ST. PAULS — St. Pauls on Thursday became the latest municipality in Robeson County to state its opposition to tolling on Interstate 95
With Mayor Gordon Westbrook breaking a tie vote, the Board of Commissioners adopted a resolution opposing tolling as recommended in a state-commissioned study as the best way to pay for widening and making improvements to the 182 miles of I-95 that run through North Carolina from South Carolina to Virginia. The state is responsible for 10 percent of the funding, or $440 million.
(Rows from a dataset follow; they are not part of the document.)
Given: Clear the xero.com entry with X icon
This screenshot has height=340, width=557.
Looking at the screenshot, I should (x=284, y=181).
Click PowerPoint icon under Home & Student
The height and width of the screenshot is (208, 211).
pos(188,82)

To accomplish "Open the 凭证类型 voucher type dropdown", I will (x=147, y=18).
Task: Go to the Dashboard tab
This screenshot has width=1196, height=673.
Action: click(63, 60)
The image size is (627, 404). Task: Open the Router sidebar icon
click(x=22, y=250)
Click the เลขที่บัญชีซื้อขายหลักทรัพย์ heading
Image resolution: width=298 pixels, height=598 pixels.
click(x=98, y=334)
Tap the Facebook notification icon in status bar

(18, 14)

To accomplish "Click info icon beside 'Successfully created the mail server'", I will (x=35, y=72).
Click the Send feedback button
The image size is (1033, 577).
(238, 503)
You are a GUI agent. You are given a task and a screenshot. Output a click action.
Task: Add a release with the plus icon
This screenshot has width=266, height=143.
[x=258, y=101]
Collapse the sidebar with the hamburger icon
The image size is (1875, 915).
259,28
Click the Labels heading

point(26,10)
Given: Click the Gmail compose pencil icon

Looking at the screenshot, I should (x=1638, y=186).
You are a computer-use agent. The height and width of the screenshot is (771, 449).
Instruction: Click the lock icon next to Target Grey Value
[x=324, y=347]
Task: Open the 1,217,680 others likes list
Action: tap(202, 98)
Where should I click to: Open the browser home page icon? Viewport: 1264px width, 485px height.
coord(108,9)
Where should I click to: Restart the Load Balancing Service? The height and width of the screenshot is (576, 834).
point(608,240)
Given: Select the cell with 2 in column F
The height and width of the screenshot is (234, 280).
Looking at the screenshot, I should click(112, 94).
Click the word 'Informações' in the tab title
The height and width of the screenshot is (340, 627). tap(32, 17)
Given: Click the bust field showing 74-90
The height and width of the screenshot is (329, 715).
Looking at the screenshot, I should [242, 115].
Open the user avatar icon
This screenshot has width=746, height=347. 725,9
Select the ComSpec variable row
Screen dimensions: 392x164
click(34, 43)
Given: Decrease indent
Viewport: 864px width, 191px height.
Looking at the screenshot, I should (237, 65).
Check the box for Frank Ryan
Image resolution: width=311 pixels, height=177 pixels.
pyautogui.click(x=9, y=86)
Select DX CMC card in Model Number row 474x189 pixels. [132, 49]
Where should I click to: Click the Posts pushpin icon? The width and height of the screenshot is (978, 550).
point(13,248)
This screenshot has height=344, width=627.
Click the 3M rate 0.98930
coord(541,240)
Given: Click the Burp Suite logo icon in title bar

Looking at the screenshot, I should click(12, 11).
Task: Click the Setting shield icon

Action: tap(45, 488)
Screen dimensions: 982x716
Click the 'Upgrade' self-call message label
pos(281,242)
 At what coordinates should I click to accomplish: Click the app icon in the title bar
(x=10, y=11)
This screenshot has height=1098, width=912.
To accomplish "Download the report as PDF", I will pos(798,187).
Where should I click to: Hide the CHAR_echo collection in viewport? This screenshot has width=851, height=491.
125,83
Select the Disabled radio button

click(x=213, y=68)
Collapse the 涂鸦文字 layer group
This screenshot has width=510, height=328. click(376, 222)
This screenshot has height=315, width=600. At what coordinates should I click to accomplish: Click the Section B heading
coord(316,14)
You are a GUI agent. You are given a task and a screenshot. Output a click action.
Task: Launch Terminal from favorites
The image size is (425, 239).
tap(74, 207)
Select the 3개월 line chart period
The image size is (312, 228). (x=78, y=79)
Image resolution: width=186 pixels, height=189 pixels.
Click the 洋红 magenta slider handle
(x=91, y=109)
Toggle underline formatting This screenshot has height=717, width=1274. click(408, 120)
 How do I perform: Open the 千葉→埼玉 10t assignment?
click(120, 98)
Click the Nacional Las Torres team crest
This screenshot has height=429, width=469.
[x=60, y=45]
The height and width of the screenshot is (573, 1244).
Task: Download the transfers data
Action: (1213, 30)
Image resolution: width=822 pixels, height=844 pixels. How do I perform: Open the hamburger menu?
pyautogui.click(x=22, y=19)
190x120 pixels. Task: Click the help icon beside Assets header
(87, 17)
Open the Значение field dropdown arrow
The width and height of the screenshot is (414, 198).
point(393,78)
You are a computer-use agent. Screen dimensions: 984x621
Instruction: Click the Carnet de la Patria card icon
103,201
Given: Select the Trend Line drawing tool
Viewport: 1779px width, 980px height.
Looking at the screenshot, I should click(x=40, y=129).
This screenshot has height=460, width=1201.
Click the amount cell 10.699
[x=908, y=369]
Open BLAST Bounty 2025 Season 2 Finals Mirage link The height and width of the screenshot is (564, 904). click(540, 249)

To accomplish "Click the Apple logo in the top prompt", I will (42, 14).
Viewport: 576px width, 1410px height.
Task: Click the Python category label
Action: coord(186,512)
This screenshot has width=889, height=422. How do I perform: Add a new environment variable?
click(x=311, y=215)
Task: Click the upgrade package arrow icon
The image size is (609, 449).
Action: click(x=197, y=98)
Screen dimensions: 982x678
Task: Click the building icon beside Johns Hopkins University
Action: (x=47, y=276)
Kristine O’Connor, who is managing the project for the state Department of Transportation, was peppered with questions and criticisms of the tolling during Thursday’s meeting. She urged a wait-and-see approach.
“I would say it might be prudent to wait until you see the results of the economic study this year, and that’s what a lot of other groups are doing,” O’Connor said.
O’Connor told the board that the department will begin an assessment in the coming months that will identify economic effects of tolling.
“There’s no decisions being made tomorrow. I may be gray-haired and retired before decisions are made,” she said. “… First, we do the economic study, then we get into more detailed phasing and finance plans.”
Commissioners Sam McAllister, McClure Terry Jr. and Sandra Cain voted to table the resolution until a later date, while Commissioners David Ayers, Ghee Johnson and Jerry Weindel voted against tabling it. Westbrook broke the tie by voting to take action on the resolution immediately.
Immediately afterward, McAllister, Terry and Cain voted against the resolution, while Ayers, Johnson and Weindel voted in favor of it, with Westbrook again breaking the tie, voting to adopt the resolution.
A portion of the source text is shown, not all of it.